Possibility of legislated wage freeze looms over N.B. doctors' meeting
The New Brunswick Medical Society was to discuss the provincial health minister's proposed wage freeze for fee-for-service doctors Friday, understanding that if the freeze is rejected, the provincial government could resort to legislation.
Dr. David Iles, the president of the Saint John Medical Society, said he didn't think the organization would come to any final decisions Friday on whether to accept the proposed wage freeze.
He said the board has only been mandated by its members to accept the tentative agreement reached last December.
Iles said it could take two weeks to get an answer from members on the provincial government's wage restraint request.
Health Minister Michael Murphy said this week that the wage freeze would be similar to the policy being instituted on other public servants as a result of the province's $740-million deficit.
Murphy said if the doctors agree to a two-year pay freeze, the province would save about $36 million, including $25 million from the fee-for-service doctors, who bill the province by procedure or patient, and $9-million from the salaried physicians.
If the doctors don't agree, Murphy said he'll have to make cuts somewhere else
"If we were to turn the tentative agreement into a full agreement, it's undoubtable that we'd have to close down hospitals and shut down programs. And then the question is, where are we going to do that?" Murphy said.
Freeze could hurt doctor recruitment
However, Iles said he doesn't believe the health minister's threats.
"Why physicians' wages should have to do anything with hospital closures, I really don't see the connection between those two things," he said.
"I think that's using the public and using weapons that really have nothing to do with our negotiated settlement."
If the freeze goes ahead, it will be even harder to recruit new doctors and retain existing ones, said Dr. Don Craig, president of the medical staff organization in southwestern New Brunswick, which represents about 400 doctors.
"What this does is it makes the province physician-unfriendly. I mean, it makes it very difficult to compete with the fellow provinces in trying to attract new doctors here. We should at least be competitive locally.
"We don't expect to compete with Alberta or B.C. or even Ontario, but we do expect to be competitive in our Atlantic region, and freezing the wages, the salaries for these new doctors, is not going to make us that way."
Murphy looks for co-operation
Murphy told the legislature Tuesday that the department was entering into discussions over a wage freeze with physicians.

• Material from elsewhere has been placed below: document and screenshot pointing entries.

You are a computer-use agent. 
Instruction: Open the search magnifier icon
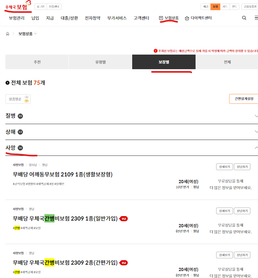click(244, 18)
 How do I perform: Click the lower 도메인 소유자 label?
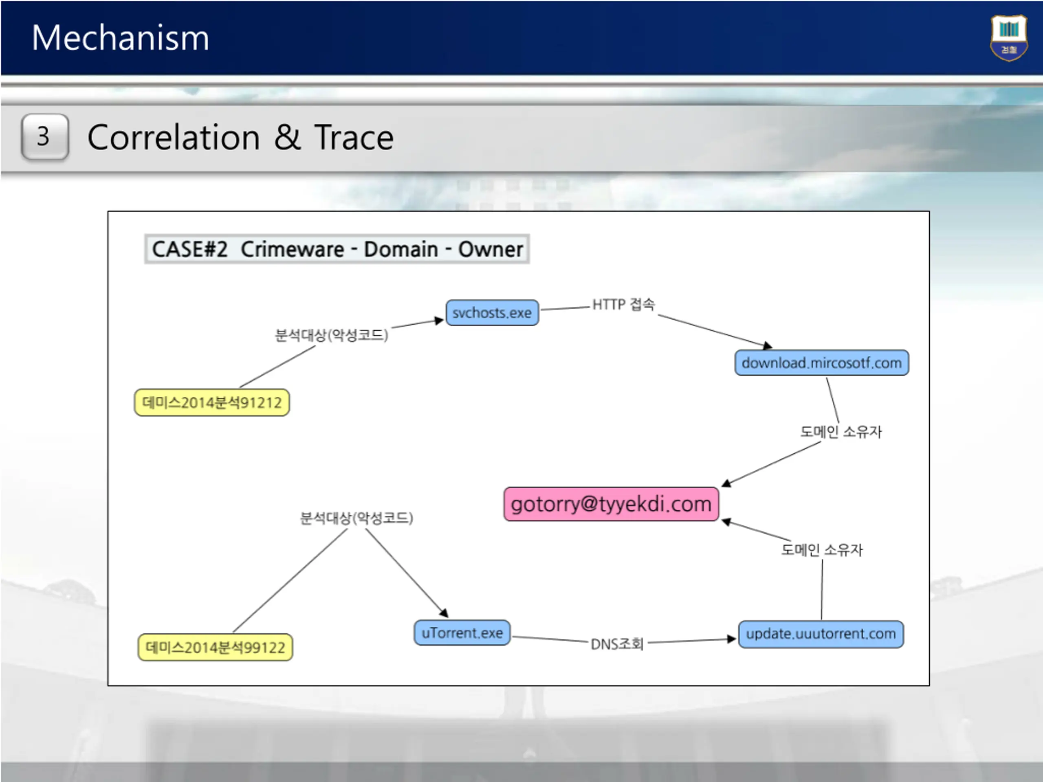click(822, 550)
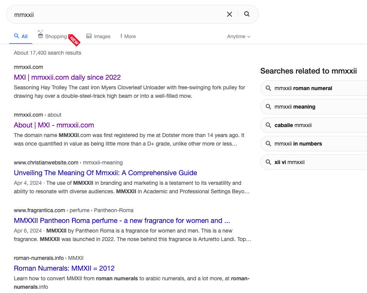Click magnifier icon beside 'mmxxii roman numeral'
Viewport: 367px width, 293px height.
point(268,88)
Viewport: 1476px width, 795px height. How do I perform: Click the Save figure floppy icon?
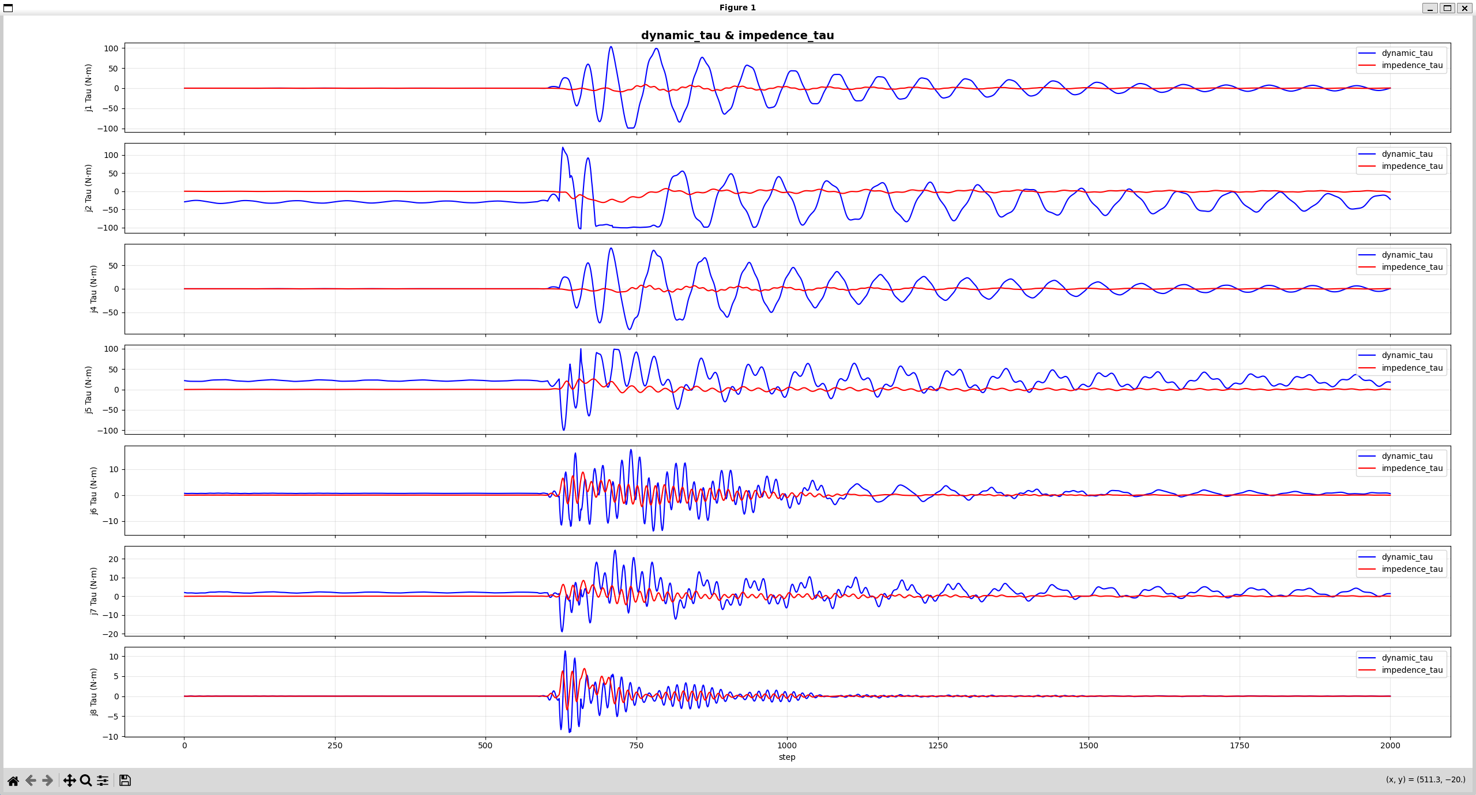tap(125, 781)
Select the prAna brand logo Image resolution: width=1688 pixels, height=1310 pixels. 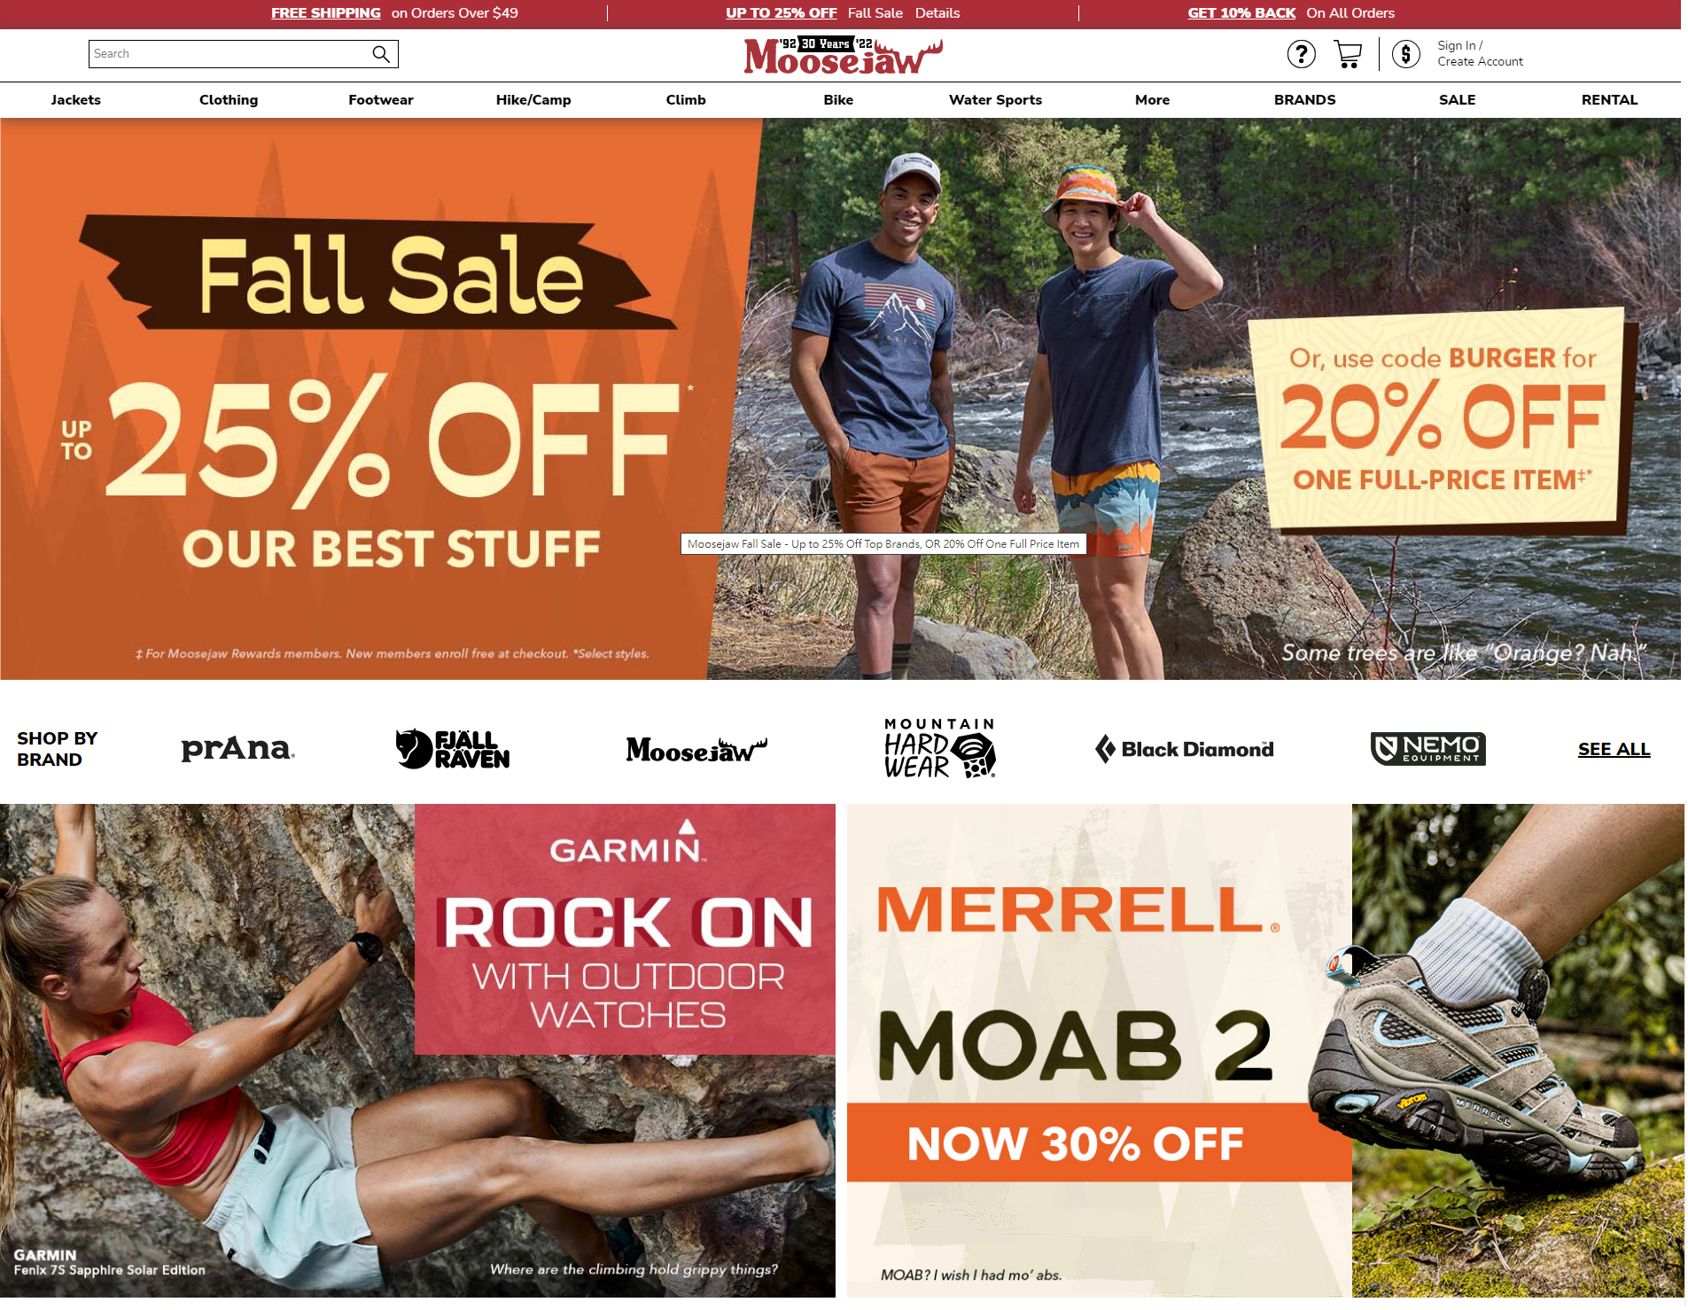click(x=237, y=749)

He said the policy could be retroactive to April 2008, when the last agreement expired.
The last agreement between the province and its fee-for-service physicians ended on March 31, 2008, so, Murphy said, doctors have been without a pay increase for 14 months.
"There are patients of physicians in this province who are undoubtedly suffering some angst over the economy and the inability, sometimes, to pay the mortgage or pay for their children," Murphy told the legislature on Thursday.
"We are looking for the co-operation of the medical society's members for merely 10 more months so that we can meet a common goal of restraint."
This wouldn't be the first fight between the provincial government and the medical society. Doctors went on strike for three days in 2001 after contract talks with the Conservative government fell apart.